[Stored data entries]

○ ○ ○

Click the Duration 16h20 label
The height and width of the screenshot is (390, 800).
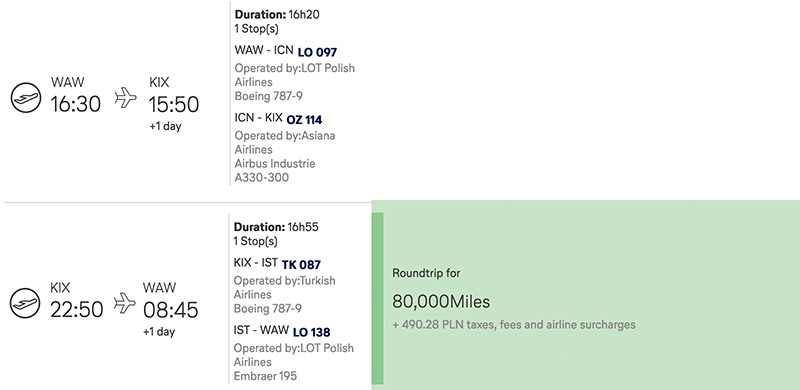277,14
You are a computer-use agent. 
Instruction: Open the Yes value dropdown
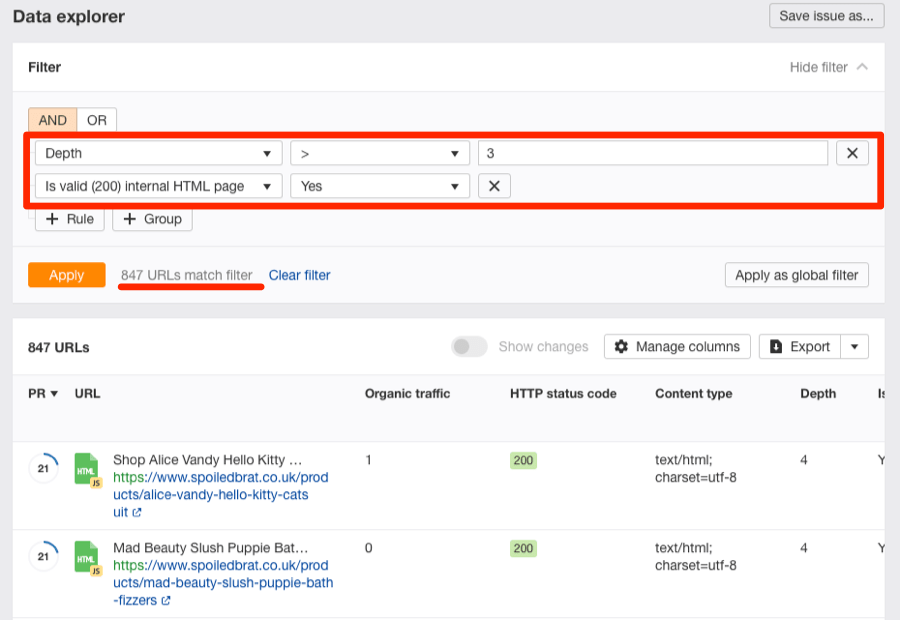pyautogui.click(x=379, y=186)
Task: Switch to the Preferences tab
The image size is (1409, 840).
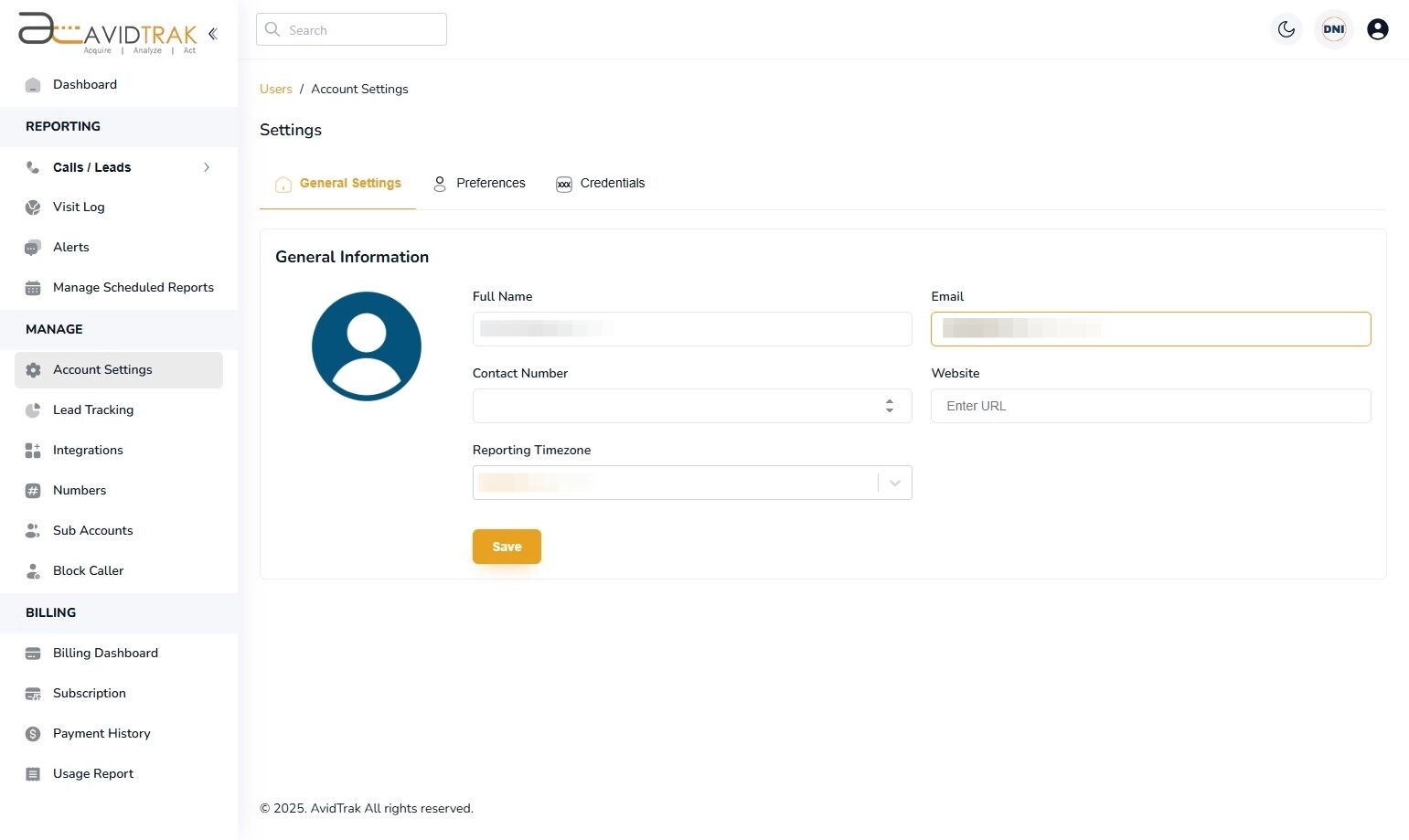Action: 479,183
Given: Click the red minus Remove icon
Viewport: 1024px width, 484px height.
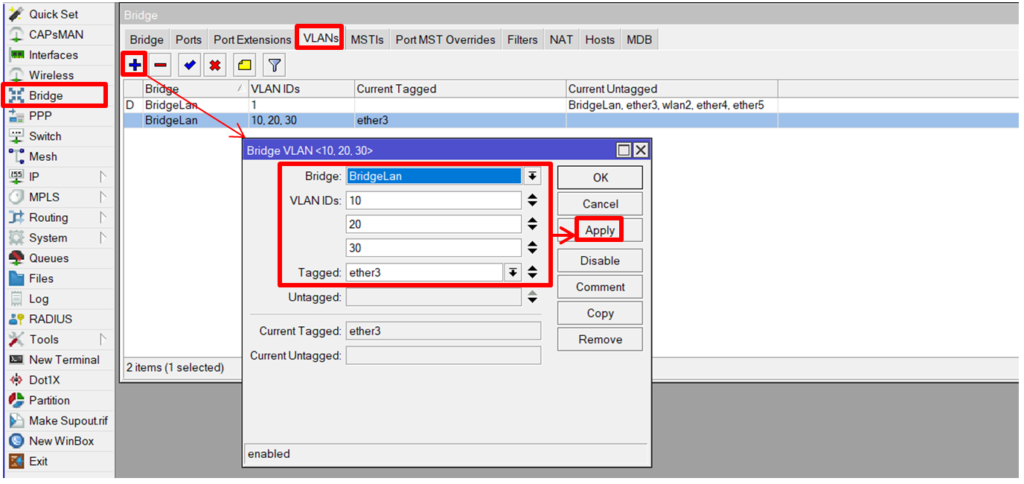Looking at the screenshot, I should (161, 65).
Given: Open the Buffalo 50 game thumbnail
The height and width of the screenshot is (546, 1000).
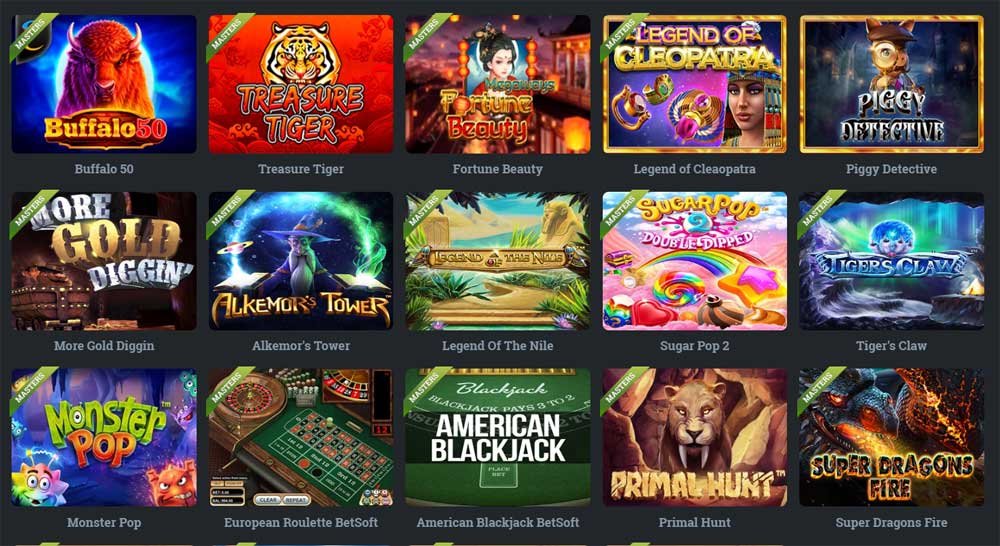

○ ○ ○

With the pictures removed, please retype each record exactly.

Click the Duration 16h20 label
The height and width of the screenshot is (390, 800).
277,14
You are a computer-use agent. 
Instruction: Open the Yes value dropdown
pyautogui.click(x=379, y=186)
Task: Switch to the Preferences tab
The image size is (1409, 840).
Action: 479,183
Given: Click the red minus Remove icon
Viewport: 1024px width, 484px height.
Looking at the screenshot, I should (161, 65).
Given: Open the Buffalo 50 game thumbnail
The height and width of the screenshot is (546, 1000).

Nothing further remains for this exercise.